The snake groupies still camped out and listened to a garage band blaring Lynyrd Skynyrd and George Thorogood tunes in a picnic pavilion as daylight faded behind the oaks and maples.
They saw someone bring in a 51-inch rattlesnake, the biggest of the weekend. They watched Becky Smith, the financial analyst from Delta, bring in two 64-inch non-poisonous black snakes (snakes longer than she is tall).
The hunters, like Bosserman, fared well considering that the June Sunday morning started out in the 40s, even colder than the day before.

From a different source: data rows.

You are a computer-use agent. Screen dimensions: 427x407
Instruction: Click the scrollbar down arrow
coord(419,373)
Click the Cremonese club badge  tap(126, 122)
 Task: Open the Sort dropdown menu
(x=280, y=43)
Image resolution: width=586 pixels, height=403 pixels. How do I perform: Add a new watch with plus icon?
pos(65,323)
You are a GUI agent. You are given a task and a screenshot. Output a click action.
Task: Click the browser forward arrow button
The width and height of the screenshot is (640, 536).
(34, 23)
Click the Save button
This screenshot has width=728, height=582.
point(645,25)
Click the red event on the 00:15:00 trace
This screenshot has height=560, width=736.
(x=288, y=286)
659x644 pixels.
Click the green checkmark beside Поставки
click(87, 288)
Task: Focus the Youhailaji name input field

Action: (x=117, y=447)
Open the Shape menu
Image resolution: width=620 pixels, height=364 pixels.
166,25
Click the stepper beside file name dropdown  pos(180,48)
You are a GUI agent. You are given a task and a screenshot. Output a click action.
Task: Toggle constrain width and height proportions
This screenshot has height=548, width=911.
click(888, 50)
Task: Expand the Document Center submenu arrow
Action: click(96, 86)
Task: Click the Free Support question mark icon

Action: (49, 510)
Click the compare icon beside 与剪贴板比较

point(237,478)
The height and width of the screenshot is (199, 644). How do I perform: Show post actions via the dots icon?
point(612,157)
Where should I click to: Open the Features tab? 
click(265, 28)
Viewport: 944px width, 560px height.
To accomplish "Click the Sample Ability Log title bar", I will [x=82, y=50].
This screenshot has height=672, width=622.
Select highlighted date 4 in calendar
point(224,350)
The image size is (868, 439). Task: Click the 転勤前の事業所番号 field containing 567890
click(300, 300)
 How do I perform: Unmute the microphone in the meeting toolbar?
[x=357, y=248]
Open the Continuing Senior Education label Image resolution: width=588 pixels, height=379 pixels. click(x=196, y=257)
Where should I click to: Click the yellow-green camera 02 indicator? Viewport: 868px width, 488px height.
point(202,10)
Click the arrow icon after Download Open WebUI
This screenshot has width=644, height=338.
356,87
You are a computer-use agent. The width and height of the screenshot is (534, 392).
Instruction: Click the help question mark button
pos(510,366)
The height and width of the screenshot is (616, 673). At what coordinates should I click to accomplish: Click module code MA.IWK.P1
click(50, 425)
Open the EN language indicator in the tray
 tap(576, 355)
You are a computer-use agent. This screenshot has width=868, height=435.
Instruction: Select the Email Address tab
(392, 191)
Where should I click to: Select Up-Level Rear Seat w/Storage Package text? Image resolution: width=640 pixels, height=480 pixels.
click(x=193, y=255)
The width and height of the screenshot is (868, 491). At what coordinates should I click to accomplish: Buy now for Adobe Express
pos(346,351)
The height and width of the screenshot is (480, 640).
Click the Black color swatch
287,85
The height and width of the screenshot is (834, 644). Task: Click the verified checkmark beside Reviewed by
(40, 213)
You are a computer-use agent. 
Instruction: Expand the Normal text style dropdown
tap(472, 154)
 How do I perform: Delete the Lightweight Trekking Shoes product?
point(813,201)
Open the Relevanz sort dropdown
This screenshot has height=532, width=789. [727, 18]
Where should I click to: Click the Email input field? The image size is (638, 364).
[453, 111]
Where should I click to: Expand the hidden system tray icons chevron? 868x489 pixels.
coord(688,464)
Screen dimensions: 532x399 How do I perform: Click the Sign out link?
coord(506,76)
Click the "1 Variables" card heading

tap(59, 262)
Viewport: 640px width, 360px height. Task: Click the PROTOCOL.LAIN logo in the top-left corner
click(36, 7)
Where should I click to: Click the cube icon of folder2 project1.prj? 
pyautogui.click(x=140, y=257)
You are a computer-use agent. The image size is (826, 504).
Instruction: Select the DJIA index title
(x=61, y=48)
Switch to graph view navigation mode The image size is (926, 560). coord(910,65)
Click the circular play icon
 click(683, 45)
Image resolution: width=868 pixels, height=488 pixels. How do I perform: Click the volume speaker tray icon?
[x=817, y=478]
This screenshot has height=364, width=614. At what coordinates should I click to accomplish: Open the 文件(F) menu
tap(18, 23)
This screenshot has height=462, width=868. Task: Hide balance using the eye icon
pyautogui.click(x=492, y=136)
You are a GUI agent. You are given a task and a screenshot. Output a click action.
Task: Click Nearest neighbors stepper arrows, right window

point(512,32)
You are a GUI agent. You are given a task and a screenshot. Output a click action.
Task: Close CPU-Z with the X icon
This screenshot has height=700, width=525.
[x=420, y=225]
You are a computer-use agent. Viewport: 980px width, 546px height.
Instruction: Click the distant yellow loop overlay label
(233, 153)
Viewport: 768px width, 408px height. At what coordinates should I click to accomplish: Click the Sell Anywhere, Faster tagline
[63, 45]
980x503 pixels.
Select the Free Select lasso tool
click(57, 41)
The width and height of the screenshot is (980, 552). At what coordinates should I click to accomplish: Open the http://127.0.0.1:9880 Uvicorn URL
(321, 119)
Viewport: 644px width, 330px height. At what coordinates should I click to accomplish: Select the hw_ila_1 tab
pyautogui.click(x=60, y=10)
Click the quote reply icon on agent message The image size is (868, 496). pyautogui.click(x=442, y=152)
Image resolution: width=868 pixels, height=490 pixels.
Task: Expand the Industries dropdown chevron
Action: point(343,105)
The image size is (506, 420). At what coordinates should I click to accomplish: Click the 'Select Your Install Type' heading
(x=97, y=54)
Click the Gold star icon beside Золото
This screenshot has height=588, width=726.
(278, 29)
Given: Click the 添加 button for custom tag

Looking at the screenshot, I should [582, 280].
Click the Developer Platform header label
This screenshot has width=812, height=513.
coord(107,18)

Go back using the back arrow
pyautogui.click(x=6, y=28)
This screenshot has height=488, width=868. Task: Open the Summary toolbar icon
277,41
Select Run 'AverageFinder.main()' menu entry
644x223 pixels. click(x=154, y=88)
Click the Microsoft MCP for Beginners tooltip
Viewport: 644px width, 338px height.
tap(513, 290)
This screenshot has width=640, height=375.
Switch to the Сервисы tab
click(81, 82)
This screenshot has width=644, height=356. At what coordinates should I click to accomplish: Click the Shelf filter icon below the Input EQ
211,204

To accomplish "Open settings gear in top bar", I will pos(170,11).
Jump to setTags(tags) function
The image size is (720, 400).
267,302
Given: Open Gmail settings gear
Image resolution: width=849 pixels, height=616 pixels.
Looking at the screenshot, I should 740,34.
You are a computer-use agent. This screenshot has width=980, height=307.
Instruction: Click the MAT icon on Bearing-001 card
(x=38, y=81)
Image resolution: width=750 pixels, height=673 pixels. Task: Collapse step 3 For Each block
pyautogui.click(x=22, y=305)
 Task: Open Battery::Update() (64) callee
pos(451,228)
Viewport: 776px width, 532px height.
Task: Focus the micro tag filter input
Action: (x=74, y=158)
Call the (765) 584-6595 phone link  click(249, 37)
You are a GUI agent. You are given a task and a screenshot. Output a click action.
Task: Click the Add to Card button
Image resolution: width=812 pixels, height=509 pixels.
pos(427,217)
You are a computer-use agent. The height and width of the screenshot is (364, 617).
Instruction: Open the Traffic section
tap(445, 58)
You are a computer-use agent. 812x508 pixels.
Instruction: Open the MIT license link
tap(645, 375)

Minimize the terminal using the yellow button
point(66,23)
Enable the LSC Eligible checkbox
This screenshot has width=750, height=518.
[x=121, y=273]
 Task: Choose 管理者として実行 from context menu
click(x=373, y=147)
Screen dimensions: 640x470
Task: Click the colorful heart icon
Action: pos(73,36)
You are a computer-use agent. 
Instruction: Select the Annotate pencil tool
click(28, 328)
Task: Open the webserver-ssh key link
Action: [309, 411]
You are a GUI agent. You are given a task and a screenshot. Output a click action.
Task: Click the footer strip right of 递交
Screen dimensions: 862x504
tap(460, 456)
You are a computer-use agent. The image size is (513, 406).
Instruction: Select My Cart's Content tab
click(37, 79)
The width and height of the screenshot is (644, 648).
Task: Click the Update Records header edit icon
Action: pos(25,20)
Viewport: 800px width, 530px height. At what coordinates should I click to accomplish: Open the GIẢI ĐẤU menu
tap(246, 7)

Labant led him and Hagerman and Cederberg to a high embankment covered with loose shale.
Hagerman almost stepped on a rattler without realizing it. It began buzzing.
Then another one started.
And then another.
Three rattles going at once.
"Just put goosebumps on your arms," Bosserman said. "Everything was within 100 feet. It sounded like you were in the middle of a little symphony.
"We were having a great time."
But these were female snakes, and none was big enough to return to hunt headquarters anyway.
It didn't really matter, though.
Bosserman found plenty of fern fossils.
Kids loved the rubber snake hunt and the snake race (the first non-venomous snake to the middle of the circle wins!).
No one got arrested.
No one even got bitten.
And the Cross Fork hunt was only two weeks away.
Pa.'s poisonous snakes
Timber rattlesnake
A large, thick snake, with females growing to about 40 inches and males often topping 50 inches.
Ranges in color from black to yellow to a grayish-brown. The tail is always black.
One of the most potentially dangerous snakes in the United States because of the potency of the hemotoxin in its venom.
Usually sluggish and non-confrontational unless provoked.
Found throughout the state north and west of York County. Pennsylvania holds the largest timber rattlesnake range in the Northeast.
Rattle segments are gained through each shedding, not each year. The oldest segments at the tip of the tail sometimes break off.
Can live to 30 years or older.
Copperhead
A medium-sized snake that doesn't usually grow beyond 30 to 35 inches.
Most distinctive feature is its copper- or bronze-colored head. It also uses tan, brown or rust-colored bands on its body as camouflage.
Often mistaken for the non-poisonous milk snake, northern water snake or eastern hognose snake.
Smaller, more slender and quicker than the timber rattler - though both are often found in the same areas.
The only poisonous snake found in York County.
Massasagua rattlesnake
A smaller snake that usually grows from 20 to 30 inches.
The name is derived from the Chippewa language, translating to "great river-mouth." The snake prefers wet habitats and often is called the "swamp" rattler.
Features a row of black or dark brown hourglass-shaped markings on a brownish-gray body.
Found in the west and northwest sections of the state.
Where it happens
The Landisburg Snake Hunt will be held July 14-15 at the volunteer fire department in the Perry County town, about 15 miles north of Carlisle along Route 850. Hunters will be looking for timber rattlesnakes and copperheads.
There are seven snake hunts in Pennsylvania each year:
The Sinnemahoning (Cameron County) and Morris (Tioga County) hunts are held in the beginning of June.
The Noxen hunt (Wyoming County), just north of Wilkes-Barre, is held the week after.
The Cross Fork (Potter County) and Monroeton (Bradford County) hunts are in mid-June.
The Landisburg (Perry County) hunt is in mid-July, followed by a Westmoreland County hunt near Pittsburgh at the end of the month.